Lutter contre la fraude, vraiment ?
On peut s’interroger sur l’origine et l’objectif d’une telle mesure, dans un secteur où la fraude, si elle existe, n’est cependant pas majoritairement présente (on parle de 2 à 3% de cas avérés). Cette nouvelle mesure suit le courant des politiques menées par la ministre fédérale de la Santé, basées sur une volonté de contrôler et d’économiser le système des soins de santé en Belgique. Pour Gary Huart, si les kinés et les médecins avaient ont senti le vent tourner et ont pu arrêter le processus, les infirmiers, en revanche, ne se rendent toujours pas compte qu’à terme, la ministre souhaite réduire le nombre d’indépendants en vue de favoriser les regroupements d’infirmiers, plus facilement contrôlables. Il précise au Soir « … tout cela n’est rien en comparaison des grands chamboulements qui se préparent. En décembre prochain, un projet d’envergure, coûtant plusieurs millions d’euros, va donc être mis en route par l’Inami. »

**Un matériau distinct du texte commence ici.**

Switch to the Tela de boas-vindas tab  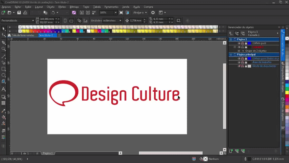tap(23, 35)
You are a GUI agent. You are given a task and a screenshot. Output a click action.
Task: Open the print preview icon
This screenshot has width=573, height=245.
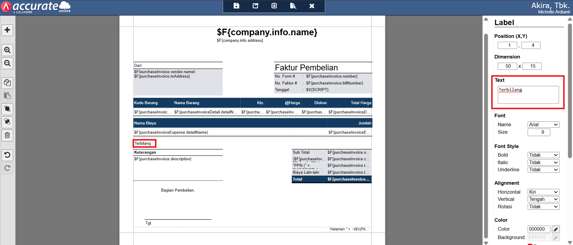pyautogui.click(x=293, y=6)
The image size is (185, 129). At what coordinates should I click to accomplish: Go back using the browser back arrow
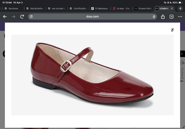[5, 17]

Au programme de ce projet :
1.Le regroupement des infirmières, comme en Flandre, pour mieux lutter contre la fraude et encourager la multidisciplinarité pour le patient. « À terme, je pense que les infirmières qui travaillent seules seront amenées à disparaître », explique-t-il au Soir.

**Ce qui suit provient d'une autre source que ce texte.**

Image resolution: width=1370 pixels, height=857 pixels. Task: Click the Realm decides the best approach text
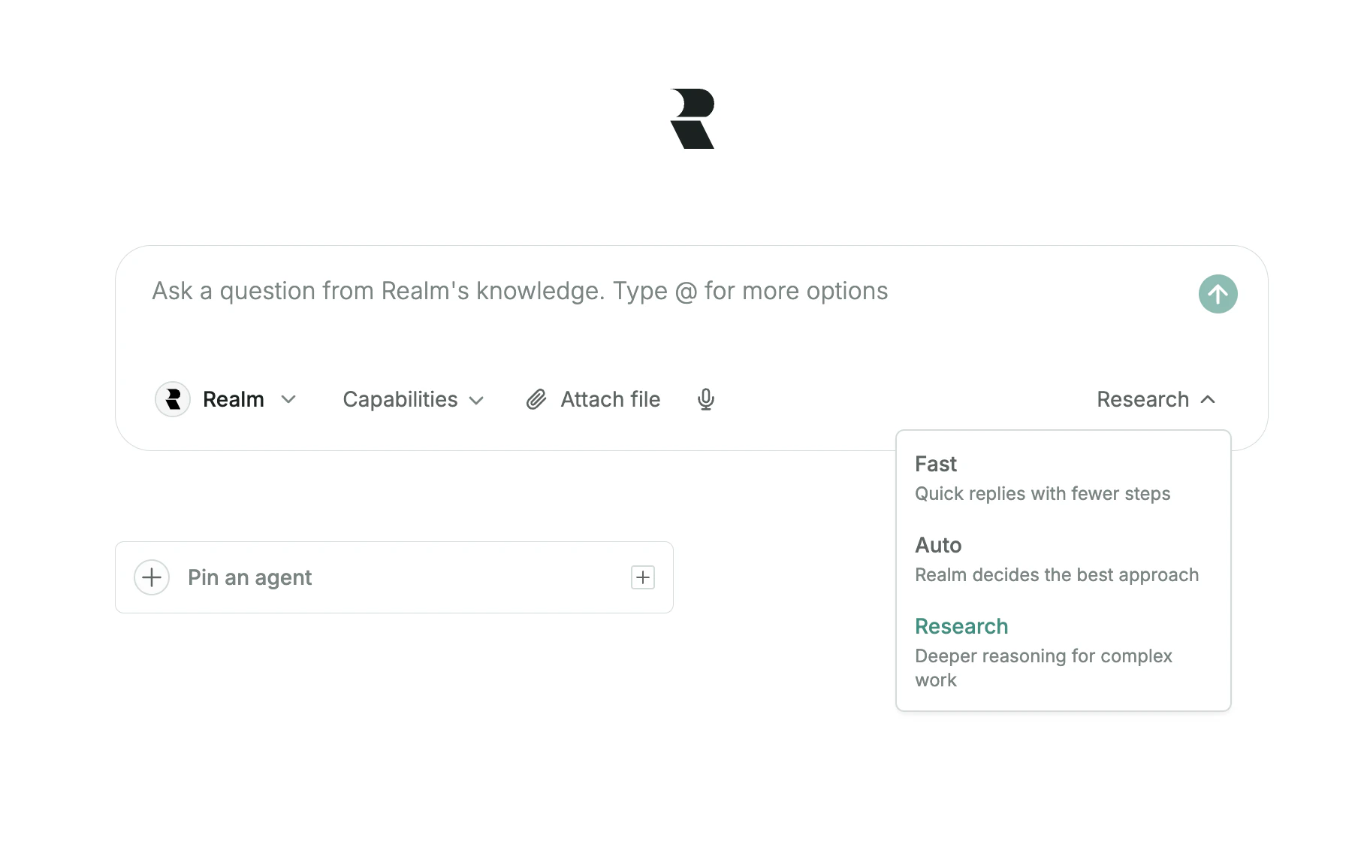(x=1057, y=575)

2.Encourager l’hospitalisation à domicile, moins coûteuse.
3.Les infirmiers seront encouragés à faire de la domiciliation extra-muros par les hôpitaux. « Les hôpitaux auront ainsi leurs propres services de soins à domicile. Certains commencent d’ailleurs déjà à récupérer les patients qui sortent de l’hôpital en leur promettant un meilleur suivi qu’avec une infirmière indépendante… »
4.Pour lutter contre les fraudes au niveau des actes, comme « la toilette » d’un patient, ceux-ci feront désormais l’objet de documents précis à remplir, avec de nouveaux critères (le patient est-il en pantoufles, peut-il ouvrir la porte, etc.)
5.Les infirmiers à domicile pourront, grâce à des formations, se spécialiser et se verront octroyer un « visa » de travail pour 5 ans.